[SUPPLIED RECORDS]
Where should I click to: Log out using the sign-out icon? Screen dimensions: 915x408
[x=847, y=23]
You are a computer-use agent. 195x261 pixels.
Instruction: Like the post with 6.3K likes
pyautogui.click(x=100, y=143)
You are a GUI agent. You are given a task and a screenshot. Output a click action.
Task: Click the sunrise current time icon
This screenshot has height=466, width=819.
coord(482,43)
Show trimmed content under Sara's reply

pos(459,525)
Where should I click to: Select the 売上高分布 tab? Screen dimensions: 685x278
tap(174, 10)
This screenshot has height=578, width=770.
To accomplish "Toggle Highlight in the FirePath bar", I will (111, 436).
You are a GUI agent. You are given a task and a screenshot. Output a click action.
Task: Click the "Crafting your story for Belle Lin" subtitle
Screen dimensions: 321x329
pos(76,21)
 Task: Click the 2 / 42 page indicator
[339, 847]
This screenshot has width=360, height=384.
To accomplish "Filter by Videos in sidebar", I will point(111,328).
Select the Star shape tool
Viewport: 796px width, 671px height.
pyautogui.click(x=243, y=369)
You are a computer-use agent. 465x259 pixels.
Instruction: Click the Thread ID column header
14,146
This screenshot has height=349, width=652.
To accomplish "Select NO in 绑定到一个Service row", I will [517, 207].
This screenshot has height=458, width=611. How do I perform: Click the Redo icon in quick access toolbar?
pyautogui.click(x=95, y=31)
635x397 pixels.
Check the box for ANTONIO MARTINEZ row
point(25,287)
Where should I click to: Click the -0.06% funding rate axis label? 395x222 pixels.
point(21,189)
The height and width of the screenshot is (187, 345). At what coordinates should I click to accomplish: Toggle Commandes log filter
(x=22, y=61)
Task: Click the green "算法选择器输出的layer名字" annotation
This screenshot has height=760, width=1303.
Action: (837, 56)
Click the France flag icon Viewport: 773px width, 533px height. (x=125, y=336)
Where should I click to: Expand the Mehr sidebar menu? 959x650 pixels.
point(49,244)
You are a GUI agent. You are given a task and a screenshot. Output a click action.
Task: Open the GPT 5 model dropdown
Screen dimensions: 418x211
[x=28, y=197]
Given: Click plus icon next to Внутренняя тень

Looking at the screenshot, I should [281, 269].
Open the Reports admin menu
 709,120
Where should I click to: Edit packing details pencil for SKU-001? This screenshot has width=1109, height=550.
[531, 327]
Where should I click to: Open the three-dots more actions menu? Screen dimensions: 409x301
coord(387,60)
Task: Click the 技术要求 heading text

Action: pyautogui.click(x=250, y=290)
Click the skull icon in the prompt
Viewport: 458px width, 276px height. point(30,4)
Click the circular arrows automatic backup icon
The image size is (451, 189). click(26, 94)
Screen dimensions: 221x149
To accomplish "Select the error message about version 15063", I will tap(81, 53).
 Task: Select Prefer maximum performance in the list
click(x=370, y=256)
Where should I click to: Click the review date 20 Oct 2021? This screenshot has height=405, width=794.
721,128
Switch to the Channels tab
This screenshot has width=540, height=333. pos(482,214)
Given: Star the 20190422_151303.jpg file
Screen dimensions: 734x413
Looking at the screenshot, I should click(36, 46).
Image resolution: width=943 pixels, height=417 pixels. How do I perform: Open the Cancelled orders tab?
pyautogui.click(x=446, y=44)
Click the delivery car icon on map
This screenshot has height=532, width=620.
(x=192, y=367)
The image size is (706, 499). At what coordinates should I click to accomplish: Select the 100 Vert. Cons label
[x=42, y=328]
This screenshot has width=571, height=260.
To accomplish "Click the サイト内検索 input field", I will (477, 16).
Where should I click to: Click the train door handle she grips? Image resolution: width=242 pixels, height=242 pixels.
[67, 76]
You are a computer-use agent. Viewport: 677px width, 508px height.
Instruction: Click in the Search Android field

[WORK INSTRUCTION] Reproduce each entry above. Every word must match.

[TASK RESULT]
Where should I click to: Log out using the sign-out icon? Screen dimensions: 915x408
[x=847, y=23]
You are a computer-use agent. 195x261 pixels.
Instruction: Like the post with 6.3K likes
pyautogui.click(x=100, y=143)
You are a GUI agent. You are given a task and a screenshot. Output a click action.
Task: Click the sunrise current time icon
This screenshot has height=466, width=819.
coord(482,43)
Show trimmed content under Sara's reply

pos(459,525)
Where should I click to: Select the 売上高分布 tab? Screen dimensions: 685x278
tap(174, 10)
This screenshot has height=578, width=770.
To accomplish "Toggle Highlight in the FirePath bar", I will (111, 436).
You are a GUI agent. You are given a task and a screenshot. Output a click action.
Task: Click the "Crafting your story for Belle Lin" subtitle
Screen dimensions: 321x329
pos(76,21)
 Task: Click the 2 / 42 page indicator
[339, 847]
This screenshot has width=360, height=384.
To accomplish "Filter by Videos in sidebar", I will point(111,328).
Select the Star shape tool
Viewport: 796px width, 671px height.
pyautogui.click(x=243, y=369)
You are a computer-use agent. 465x259 pixels.
Instruction: Click the Thread ID column header
14,146
This screenshot has height=349, width=652.
To accomplish "Select NO in 绑定到一个Service row", I will [517, 207].
This screenshot has height=458, width=611. How do I perform: Click the Redo icon in quick access toolbar?
pyautogui.click(x=95, y=31)
635x397 pixels.
Check the box for ANTONIO MARTINEZ row
point(25,287)
Where should I click to: Click the -0.06% funding rate axis label? 395x222 pixels.
point(21,189)
The height and width of the screenshot is (187, 345). At what coordinates should I click to accomplish: Toggle Commandes log filter
(x=22, y=61)
Task: Click the green "算法选择器输出的layer名字" annotation
This screenshot has height=760, width=1303.
Action: (837, 56)
Click the France flag icon Viewport: 773px width, 533px height. (x=125, y=336)
Where should I click to: Expand the Mehr sidebar menu? 959x650 pixels.
point(49,244)
You are a GUI agent. You are given a task and a screenshot. Output a click action.
Task: Open the GPT 5 model dropdown
Screen dimensions: 418x211
[x=28, y=197]
Given: Click plus icon next to Внутренняя тень

Looking at the screenshot, I should [281, 269].
Open the Reports admin menu
 709,120
Where should I click to: Edit packing details pencil for SKU-001? This screenshot has width=1109, height=550.
[531, 327]
Where should I click to: Open the three-dots more actions menu? Screen dimensions: 409x301
coord(387,60)
Task: Click the 技术要求 heading text

Action: pyautogui.click(x=250, y=290)
Click the skull icon in the prompt
Viewport: 458px width, 276px height. point(30,4)
Click the circular arrows automatic backup icon
The image size is (451, 189). click(26, 94)
Screen dimensions: 221x149
To accomplish "Select the error message about version 15063", I will tap(81, 53).
 Task: Select Prefer maximum performance in the list
click(x=370, y=256)
Where should I click to: Click the review date 20 Oct 2021? This screenshot has height=405, width=794.
721,128
Switch to the Channels tab
This screenshot has width=540, height=333. pos(482,214)
Given: Star the 20190422_151303.jpg file
Screen dimensions: 734x413
Looking at the screenshot, I should click(36, 46).
Image resolution: width=943 pixels, height=417 pixels. How do I perform: Open the Cancelled orders tab?
pyautogui.click(x=446, y=44)
Click the delivery car icon on map
This screenshot has height=532, width=620.
(x=192, y=367)
The image size is (706, 499). At what coordinates should I click to accomplish: Select the 100 Vert. Cons label
[x=42, y=328]
This screenshot has width=571, height=260.
To accomplish "Click the サイト内検索 input field", I will (477, 16).
Where should I click to: Click the train door handle she grips? Image resolution: width=242 pixels, height=242 pixels.
[67, 76]
You are a computer-use agent. Viewport: 677px width, 508px height.
Instruction: Click in the Search Android field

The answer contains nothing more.